_CHALLENGE_
Rewrite the records from the line containing "Click the Park" through the line containing "Tap the Seaford", replacing "Click" with "Press" and leaving everything else unchanged.

_Entries drawn from a collection_
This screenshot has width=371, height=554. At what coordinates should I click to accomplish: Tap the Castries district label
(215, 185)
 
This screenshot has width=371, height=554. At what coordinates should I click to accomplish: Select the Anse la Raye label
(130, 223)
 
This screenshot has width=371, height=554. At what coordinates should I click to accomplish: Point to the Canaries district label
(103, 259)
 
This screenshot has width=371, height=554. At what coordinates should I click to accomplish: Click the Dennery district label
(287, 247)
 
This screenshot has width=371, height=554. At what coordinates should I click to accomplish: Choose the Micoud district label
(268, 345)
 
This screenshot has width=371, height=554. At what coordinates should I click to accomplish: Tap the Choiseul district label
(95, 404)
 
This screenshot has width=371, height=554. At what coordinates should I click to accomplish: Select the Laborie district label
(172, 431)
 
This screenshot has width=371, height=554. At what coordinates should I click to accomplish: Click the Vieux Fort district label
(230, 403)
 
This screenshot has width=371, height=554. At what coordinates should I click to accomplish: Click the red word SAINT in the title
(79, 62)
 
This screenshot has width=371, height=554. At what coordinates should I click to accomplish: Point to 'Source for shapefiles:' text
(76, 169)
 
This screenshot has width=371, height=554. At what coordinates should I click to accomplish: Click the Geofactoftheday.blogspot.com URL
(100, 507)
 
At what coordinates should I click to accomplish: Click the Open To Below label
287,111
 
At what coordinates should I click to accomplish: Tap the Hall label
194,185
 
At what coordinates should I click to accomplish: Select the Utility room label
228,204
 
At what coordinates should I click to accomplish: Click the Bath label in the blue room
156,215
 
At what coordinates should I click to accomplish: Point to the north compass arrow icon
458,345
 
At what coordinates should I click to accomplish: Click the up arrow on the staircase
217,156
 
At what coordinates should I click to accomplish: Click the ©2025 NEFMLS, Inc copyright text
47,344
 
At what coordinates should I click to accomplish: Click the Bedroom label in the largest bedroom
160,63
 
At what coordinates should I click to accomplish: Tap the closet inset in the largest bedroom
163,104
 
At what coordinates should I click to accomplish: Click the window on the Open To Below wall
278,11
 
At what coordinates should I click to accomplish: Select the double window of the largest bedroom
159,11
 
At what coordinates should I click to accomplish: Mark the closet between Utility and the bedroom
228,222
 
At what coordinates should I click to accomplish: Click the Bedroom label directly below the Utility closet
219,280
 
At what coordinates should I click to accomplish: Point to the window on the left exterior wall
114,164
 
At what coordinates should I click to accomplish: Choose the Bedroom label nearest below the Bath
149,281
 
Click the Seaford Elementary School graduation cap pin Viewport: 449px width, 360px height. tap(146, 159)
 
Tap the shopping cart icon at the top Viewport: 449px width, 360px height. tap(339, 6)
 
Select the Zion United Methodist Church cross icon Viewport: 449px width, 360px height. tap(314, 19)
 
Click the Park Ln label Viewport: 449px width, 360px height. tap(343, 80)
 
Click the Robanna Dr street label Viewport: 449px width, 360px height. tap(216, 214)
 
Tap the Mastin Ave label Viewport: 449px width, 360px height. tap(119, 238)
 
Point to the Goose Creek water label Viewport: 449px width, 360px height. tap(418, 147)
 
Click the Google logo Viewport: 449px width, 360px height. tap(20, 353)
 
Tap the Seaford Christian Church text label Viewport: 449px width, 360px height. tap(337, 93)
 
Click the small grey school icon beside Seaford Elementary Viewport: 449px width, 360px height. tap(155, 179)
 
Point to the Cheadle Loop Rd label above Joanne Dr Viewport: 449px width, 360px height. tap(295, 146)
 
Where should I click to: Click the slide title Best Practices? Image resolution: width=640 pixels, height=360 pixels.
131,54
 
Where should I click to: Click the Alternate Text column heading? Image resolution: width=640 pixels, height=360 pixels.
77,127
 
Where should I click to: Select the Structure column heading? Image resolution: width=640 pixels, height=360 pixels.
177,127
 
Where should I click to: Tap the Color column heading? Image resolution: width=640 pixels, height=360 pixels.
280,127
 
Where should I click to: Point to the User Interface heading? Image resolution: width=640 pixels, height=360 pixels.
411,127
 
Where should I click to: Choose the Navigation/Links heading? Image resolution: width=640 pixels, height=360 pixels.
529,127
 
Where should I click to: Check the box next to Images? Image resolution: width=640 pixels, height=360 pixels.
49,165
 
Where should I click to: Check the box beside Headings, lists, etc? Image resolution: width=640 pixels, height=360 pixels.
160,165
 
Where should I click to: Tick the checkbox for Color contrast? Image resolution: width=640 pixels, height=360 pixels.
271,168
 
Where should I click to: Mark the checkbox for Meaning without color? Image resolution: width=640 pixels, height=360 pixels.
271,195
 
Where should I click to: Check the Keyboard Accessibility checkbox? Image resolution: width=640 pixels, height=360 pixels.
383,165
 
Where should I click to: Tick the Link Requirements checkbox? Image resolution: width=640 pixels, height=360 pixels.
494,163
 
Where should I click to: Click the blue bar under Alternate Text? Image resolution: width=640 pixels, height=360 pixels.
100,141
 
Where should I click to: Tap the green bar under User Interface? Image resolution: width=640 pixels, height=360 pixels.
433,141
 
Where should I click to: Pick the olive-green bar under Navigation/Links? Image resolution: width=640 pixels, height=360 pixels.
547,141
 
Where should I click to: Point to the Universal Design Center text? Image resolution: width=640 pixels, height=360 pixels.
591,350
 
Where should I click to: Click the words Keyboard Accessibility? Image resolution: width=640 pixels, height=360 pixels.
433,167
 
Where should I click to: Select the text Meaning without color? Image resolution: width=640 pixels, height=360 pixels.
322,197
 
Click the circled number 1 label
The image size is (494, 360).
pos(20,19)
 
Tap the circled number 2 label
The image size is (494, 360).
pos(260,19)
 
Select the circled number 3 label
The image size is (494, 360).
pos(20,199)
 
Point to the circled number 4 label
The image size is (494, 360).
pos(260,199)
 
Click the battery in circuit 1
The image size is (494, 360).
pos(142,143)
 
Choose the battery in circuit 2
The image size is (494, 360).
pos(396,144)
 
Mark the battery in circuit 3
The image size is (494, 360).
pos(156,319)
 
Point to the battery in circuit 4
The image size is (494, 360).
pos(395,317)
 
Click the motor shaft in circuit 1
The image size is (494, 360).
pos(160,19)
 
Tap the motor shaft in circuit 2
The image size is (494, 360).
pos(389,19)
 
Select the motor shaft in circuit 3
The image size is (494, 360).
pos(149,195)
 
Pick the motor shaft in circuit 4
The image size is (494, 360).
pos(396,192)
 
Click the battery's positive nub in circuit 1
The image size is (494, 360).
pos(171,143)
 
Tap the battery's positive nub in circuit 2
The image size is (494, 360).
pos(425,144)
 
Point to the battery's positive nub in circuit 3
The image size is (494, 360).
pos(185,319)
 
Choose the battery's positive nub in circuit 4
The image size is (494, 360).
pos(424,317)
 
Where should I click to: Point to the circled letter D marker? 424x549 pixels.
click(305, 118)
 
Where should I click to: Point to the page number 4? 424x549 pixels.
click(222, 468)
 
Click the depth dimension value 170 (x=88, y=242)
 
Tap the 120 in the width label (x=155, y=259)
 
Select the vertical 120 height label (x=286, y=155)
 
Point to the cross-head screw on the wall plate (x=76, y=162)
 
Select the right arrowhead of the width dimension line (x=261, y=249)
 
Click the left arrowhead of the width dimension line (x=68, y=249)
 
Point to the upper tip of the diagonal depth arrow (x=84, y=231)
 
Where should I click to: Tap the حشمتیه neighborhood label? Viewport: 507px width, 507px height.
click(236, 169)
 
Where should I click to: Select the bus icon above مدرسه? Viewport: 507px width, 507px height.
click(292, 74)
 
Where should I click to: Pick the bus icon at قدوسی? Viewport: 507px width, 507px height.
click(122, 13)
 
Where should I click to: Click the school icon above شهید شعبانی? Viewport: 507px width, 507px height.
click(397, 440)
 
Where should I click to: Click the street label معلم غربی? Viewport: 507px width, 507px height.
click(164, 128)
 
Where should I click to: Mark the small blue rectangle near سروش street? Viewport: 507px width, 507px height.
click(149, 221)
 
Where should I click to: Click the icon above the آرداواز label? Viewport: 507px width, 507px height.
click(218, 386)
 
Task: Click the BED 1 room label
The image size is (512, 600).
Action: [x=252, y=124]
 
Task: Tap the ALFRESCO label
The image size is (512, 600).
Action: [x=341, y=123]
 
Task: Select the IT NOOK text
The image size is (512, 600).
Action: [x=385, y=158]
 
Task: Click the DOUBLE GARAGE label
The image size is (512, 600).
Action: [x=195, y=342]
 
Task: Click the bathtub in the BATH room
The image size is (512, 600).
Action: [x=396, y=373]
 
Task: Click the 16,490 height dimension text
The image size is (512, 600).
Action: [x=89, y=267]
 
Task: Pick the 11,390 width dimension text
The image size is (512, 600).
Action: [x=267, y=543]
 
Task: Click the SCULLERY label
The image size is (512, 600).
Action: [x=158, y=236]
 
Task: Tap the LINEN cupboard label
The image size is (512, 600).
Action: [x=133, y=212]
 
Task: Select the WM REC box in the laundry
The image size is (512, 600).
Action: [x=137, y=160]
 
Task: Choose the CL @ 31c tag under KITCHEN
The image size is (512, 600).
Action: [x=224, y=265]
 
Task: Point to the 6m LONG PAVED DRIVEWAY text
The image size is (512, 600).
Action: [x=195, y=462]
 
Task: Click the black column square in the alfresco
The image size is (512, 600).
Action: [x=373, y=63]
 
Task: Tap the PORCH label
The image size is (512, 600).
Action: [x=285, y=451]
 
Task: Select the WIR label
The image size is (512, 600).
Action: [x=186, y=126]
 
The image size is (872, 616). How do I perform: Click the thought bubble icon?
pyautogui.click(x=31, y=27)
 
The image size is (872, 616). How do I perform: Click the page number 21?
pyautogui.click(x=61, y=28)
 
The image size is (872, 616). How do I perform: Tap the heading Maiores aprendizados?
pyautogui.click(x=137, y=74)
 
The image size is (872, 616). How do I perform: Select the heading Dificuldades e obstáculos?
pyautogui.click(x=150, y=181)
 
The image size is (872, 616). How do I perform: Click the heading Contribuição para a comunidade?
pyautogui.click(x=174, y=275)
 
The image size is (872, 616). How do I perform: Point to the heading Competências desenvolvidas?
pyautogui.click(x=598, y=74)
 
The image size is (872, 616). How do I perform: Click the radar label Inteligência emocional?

_FULL SOLUTION_
Press the Park Ln label Viewport: 449px width, 360px height. tap(343, 80)
 
Press the Robanna Dr street label Viewport: 449px width, 360px height. tap(216, 214)
 
Tap the Mastin Ave label Viewport: 449px width, 360px height. tap(119, 238)
 
Point to the Goose Creek water label Viewport: 449px width, 360px height. tap(418, 147)
 
Press the Google logo Viewport: 449px width, 360px height. tap(20, 353)
 
Tap the Seaford Christian Church text label Viewport: 449px width, 360px height. tap(337, 93)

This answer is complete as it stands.